После переезда в деревню вся батюшкина семья поселилась в небольшом доме для настоятеля на территории храма справа, а мы с Алькой и Женька устроились в одной из комнаток гостевого домика слева. Рядом с нами во дворе по порядку располагались кухня, просфорня, несколько сараев, туалет, и дальше по всему периметру шли другие жилые и хозяйственные постройки. Мы расчистили и вымыли ещё несколько комнат, и там по очереди останавливались все наши гости, когда приезжали к батюшке. Коля с Игорем устроились за храмом через двор от нас.

При желании в надворных постройках можно было разместить сколько угодно людей, наверное, для этого всё и строилось. Но в тот момент, кроме нашей компании, на церковной территории никто не жил, все матушки имели свои дома в деревне и приходили в храм только на службы. Регент матушка Зиновия вообще приезжала на велосипеде, подоткнув юбку под колено, она была моложе всех на клиросе и жила у самого озера.

Наше новое обиталище снова оказалось лишённым всех удобств, кроме электричества, нам даже воду приходилось носить издалека. В церковном дворе имелся свой колодец в специальном домике, но пить воду из него не стоило, и стирать в ней тоже не получалось из-за чрезмерной жёсткости. Например, если оставить на ночь воду в банке, то наутро сверху образуется белая корочка, тонкая и хрупкая, как яичная скорлупа.

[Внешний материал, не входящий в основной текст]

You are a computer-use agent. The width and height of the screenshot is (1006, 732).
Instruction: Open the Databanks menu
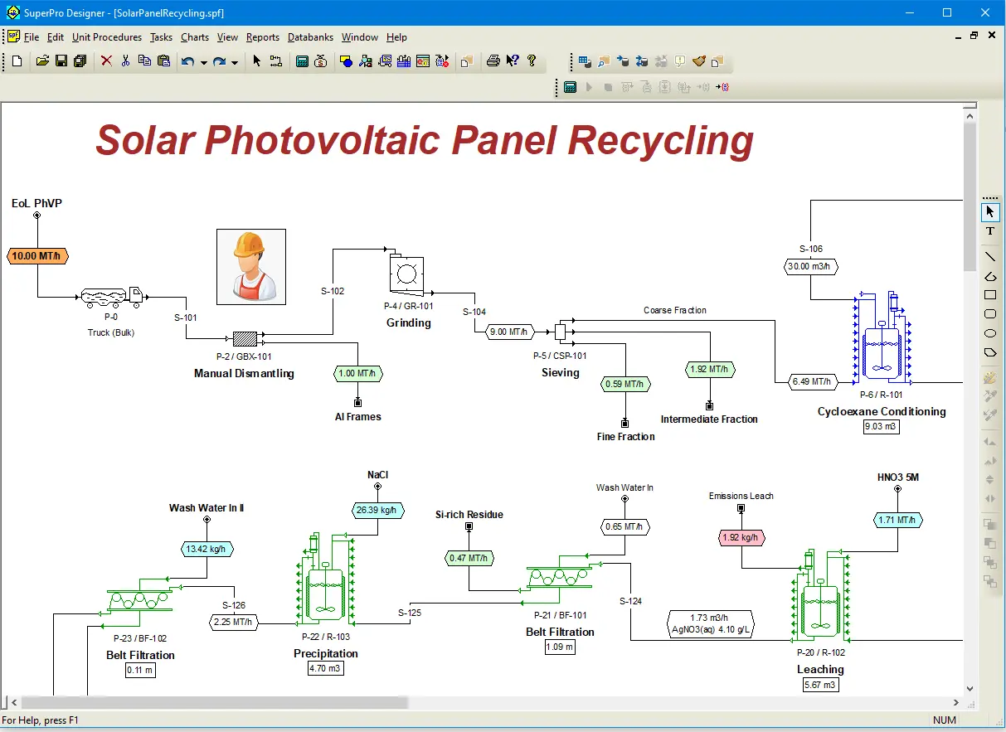coord(310,37)
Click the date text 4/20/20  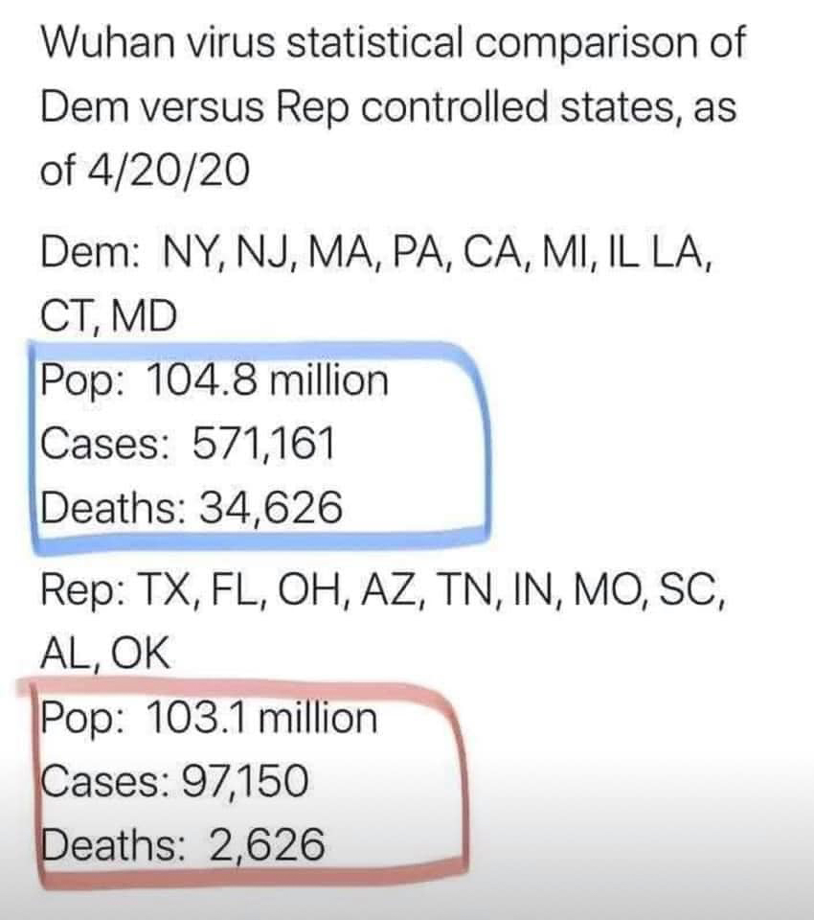pyautogui.click(x=169, y=171)
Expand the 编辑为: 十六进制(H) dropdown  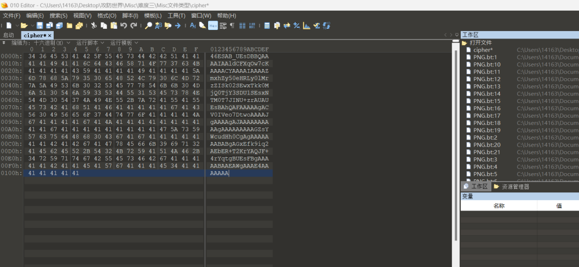(41, 43)
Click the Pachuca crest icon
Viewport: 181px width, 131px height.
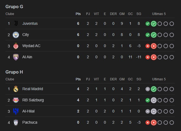16,123
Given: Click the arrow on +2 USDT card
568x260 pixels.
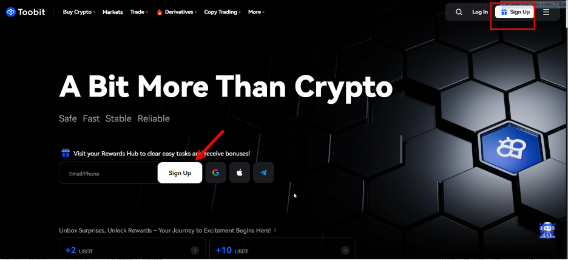Looking at the screenshot, I should click(x=195, y=250).
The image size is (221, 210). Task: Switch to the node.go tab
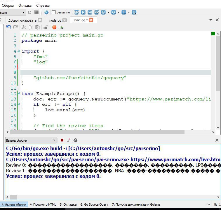tap(55, 20)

Сначала мы попытались мыть посуду с мылом, нагревая воду из колодца, но вскоре пришлось отказаться от этой затеи – хозяйственное мыло и жир вступали в прочное химическое соединение с известью, содержащейся в воде, и на посуде оставался ничем не смываемый толстый налёт, похожий на слой воска. Через день мы приспособились просто отмывать всю посуду в горячей воде, следом обдавать её кипятком и затем тщательно вытирать полотенцем.

Вдобавок кто-то шепнул нам, что несколько лет назад в церковный колодец сбросили труп мужчины, нашли его не сразу, потом воду несколько раз вычерпали досуха и ждали, пока колодец наполнится вновь и вновь. Вроде бы вода теперь чистая, колодец заново освятили, но на нас эта история произвела гнетущее впечатление, и мы старались не пользоваться водой из него в пищевых целях, а наши девчонки в ужасе обходили стороной симпатичный колодезный домик.

Вскоре выяснилось, для чего предназначены огромные оцинкованные корыта размером с ванну, расставленные вокруг всего храма: оказывается, корыта стояли у водостоков и в них собирали мягкую дождевую воду, в которой можно было мыться с мылом и стирать.

* * *

Первой нашей многодневной работой стала глобальная расчистка храмовых помещений и колокольни от накопившегося за долгие годы хлама. В память об этом подвиге до сих пор во всех моих кошельках по очереди живёт медная двухкопеечная монета, выпущенная в 1875 году, на тот момент ей исполнилось сто двадцать лет, а сейчас без малого сто сорок пять!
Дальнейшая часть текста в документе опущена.